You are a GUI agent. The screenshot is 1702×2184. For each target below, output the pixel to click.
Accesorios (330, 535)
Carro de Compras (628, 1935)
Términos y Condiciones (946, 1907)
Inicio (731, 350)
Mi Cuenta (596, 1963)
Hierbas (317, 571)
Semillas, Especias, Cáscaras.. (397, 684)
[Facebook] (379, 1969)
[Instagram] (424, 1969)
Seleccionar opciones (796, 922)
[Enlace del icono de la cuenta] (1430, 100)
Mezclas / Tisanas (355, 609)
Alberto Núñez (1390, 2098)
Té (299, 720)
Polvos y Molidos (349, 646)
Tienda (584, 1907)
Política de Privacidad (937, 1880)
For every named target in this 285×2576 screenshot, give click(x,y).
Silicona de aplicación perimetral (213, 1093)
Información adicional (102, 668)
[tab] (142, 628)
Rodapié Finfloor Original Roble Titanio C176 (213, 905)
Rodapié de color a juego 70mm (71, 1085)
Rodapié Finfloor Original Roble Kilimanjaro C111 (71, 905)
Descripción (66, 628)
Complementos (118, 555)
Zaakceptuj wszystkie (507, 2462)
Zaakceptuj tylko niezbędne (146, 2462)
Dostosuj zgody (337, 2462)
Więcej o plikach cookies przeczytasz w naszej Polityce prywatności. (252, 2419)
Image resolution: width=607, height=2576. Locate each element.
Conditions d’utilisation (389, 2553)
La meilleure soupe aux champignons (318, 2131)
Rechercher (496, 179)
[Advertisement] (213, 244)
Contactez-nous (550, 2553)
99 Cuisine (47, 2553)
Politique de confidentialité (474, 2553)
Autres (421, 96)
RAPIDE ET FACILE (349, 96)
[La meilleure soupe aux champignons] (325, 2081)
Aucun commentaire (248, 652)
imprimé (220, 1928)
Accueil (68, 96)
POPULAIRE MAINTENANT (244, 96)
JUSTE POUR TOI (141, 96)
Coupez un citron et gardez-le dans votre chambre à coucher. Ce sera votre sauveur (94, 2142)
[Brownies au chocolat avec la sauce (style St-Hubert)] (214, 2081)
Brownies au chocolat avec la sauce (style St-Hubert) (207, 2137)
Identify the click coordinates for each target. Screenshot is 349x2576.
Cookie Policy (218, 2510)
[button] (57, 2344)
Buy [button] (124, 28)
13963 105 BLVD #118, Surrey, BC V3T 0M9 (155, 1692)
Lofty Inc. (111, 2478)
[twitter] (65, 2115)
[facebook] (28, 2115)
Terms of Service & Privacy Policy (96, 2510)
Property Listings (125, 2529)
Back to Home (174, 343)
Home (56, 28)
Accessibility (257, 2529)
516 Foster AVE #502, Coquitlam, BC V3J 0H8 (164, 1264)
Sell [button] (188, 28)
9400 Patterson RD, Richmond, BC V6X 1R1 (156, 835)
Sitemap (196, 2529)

-------------------------

Output the data in full, exactly as it stands.

You are a GUI agent. The screenshot is 1702×2184. For each target below, output the pixel to click.
Accesorios (330, 535)
Carro de Compras (628, 1935)
Términos y Condiciones (946, 1907)
Inicio (731, 350)
Mi Cuenta (596, 1963)
Hierbas (317, 571)
Semillas, Especias, Cáscaras.. (397, 684)
[Facebook] (379, 1969)
[Instagram] (424, 1969)
Seleccionar opciones (796, 922)
[Enlace del icono de la cuenta] (1430, 100)
Mezclas / Tisanas (355, 609)
Alberto Núñez (1390, 2098)
Té (299, 720)
Polvos y Molidos (349, 646)
Tienda (584, 1907)
Política de Privacidad (937, 1880)
For every named target in this 285×2576 screenshot, give click(x,y).
Silicona de aplicación perimetral (213, 1093)
Información adicional (102, 668)
[tab] (142, 628)
Rodapié Finfloor Original Roble Titanio C176 (213, 905)
Rodapié de color a juego 70mm (71, 1085)
Rodapié Finfloor Original Roble Kilimanjaro C111 (71, 905)
Descripción (66, 628)
Complementos (118, 555)
Zaakceptuj wszystkie (507, 2462)
Zaakceptuj tylko niezbędne (146, 2462)
Dostosuj zgody (337, 2462)
Więcej o plikach cookies przeczytasz w naszej Polityce prywatności. (252, 2419)
Image resolution: width=607, height=2576. Locate each element.
Conditions d’utilisation (389, 2553)
La meilleure soupe aux champignons (318, 2131)
Rechercher (496, 179)
[Advertisement] (213, 244)
Contactez-nous (550, 2553)
99 Cuisine (47, 2553)
Politique de confidentialité (474, 2553)
Autres (421, 96)
RAPIDE ET FACILE (349, 96)
[La meilleure soupe aux champignons] (325, 2081)
Aucun commentaire (248, 652)
imprimé (220, 1928)
Accueil (68, 96)
POPULAIRE MAINTENANT (244, 96)
JUSTE POUR TOI (141, 96)
Coupez un citron et gardez-le dans votre chambre à coucher. Ce sera votre sauveur (94, 2142)
[Brownies au chocolat avec la sauce (style St-Hubert)] (214, 2081)
Brownies au chocolat avec la sauce (style St-Hubert) (207, 2137)
Identify the click coordinates for each target. Screenshot is 349x2576.
Cookie Policy (218, 2510)
[button] (57, 2344)
Buy [button] (124, 28)
13963 105 BLVD #118, Surrey, BC V3T 0M9 (155, 1692)
Lofty Inc. (111, 2478)
[twitter] (65, 2115)
[facebook] (28, 2115)
Terms of Service & Privacy Policy (96, 2510)
Property Listings (125, 2529)
Back to Home (174, 343)
Home (56, 28)
Accessibility (257, 2529)
516 Foster AVE #502, Coquitlam, BC V3J 0H8 (164, 1264)
Sell [button] (188, 28)
9400 Patterson RD, Richmond, BC V6X 1R1 (156, 835)
Sitemap (196, 2529)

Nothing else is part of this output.